**About this task**: Leave the pictures out, and repeat exactly every line from the one with "You are a computer-use" through the end of the data below.

[Collected data]
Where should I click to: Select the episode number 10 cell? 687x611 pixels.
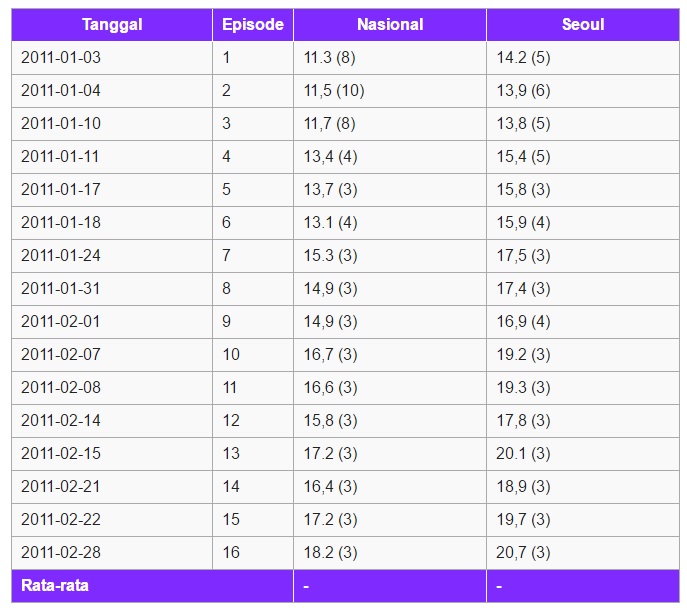[253, 355]
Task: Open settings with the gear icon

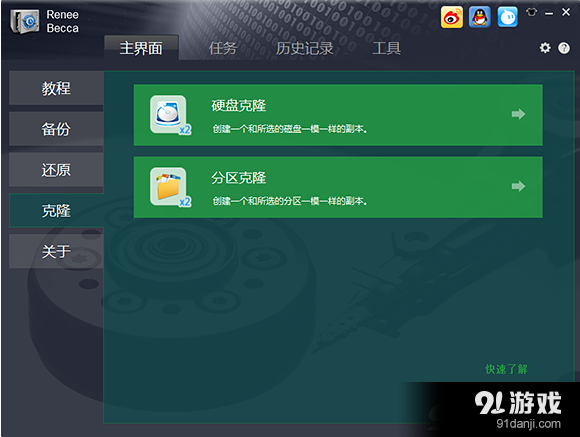Action: pos(545,48)
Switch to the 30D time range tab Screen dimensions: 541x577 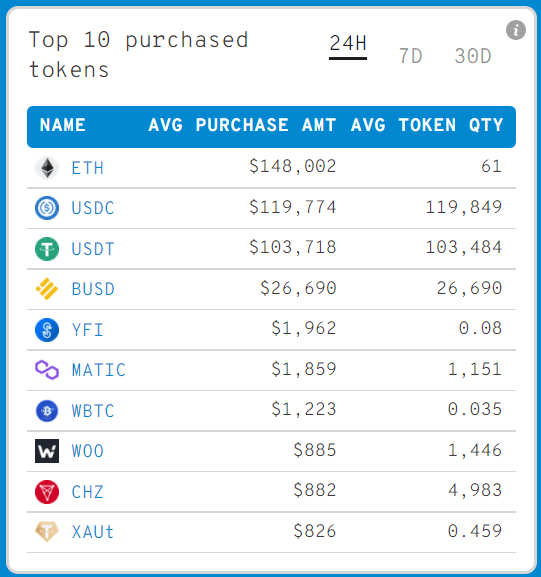[473, 56]
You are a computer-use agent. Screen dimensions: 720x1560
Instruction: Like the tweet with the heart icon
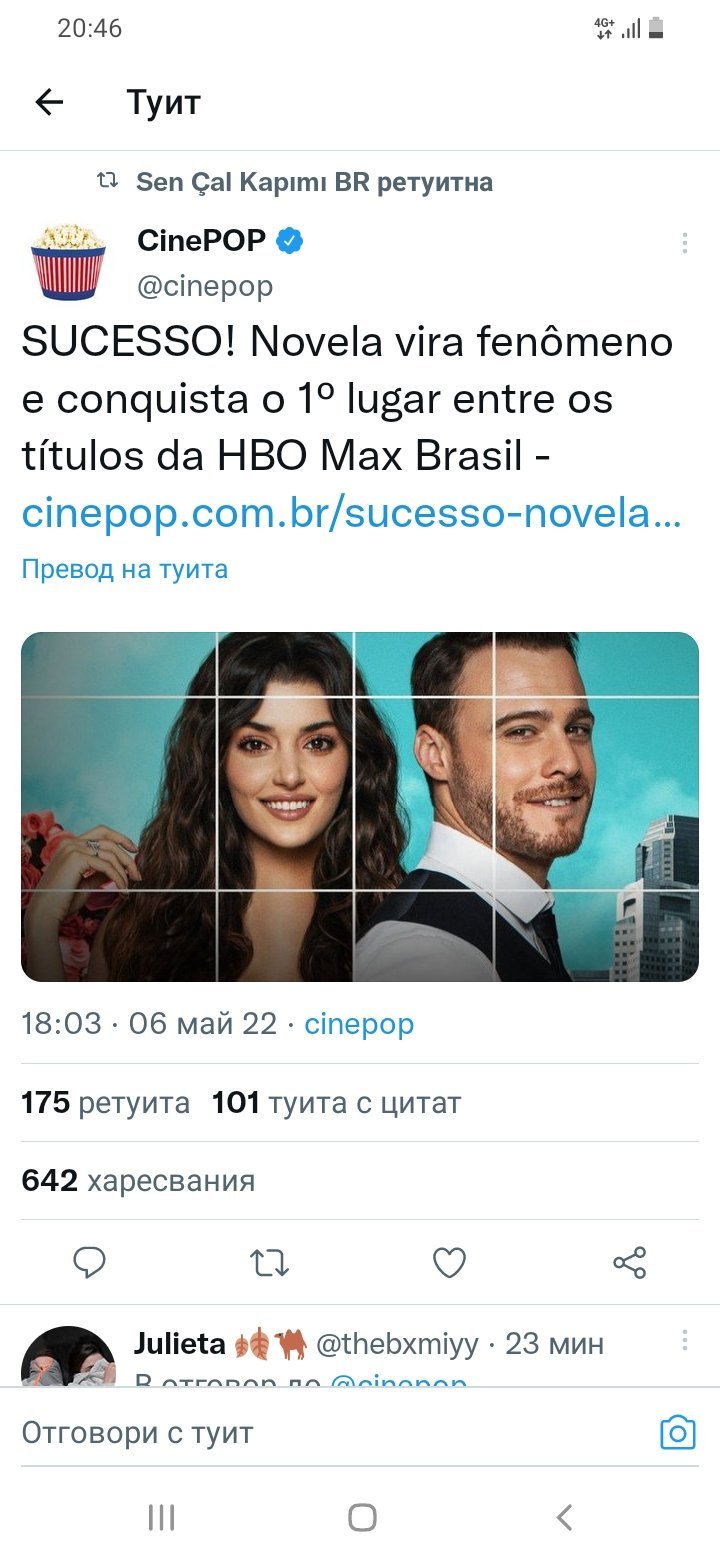(x=449, y=1263)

**Written reply**:
You are a computer-use agent. Screen dimensions: 720x1560
Instruction: Like the tweet with the heart icon
(x=449, y=1263)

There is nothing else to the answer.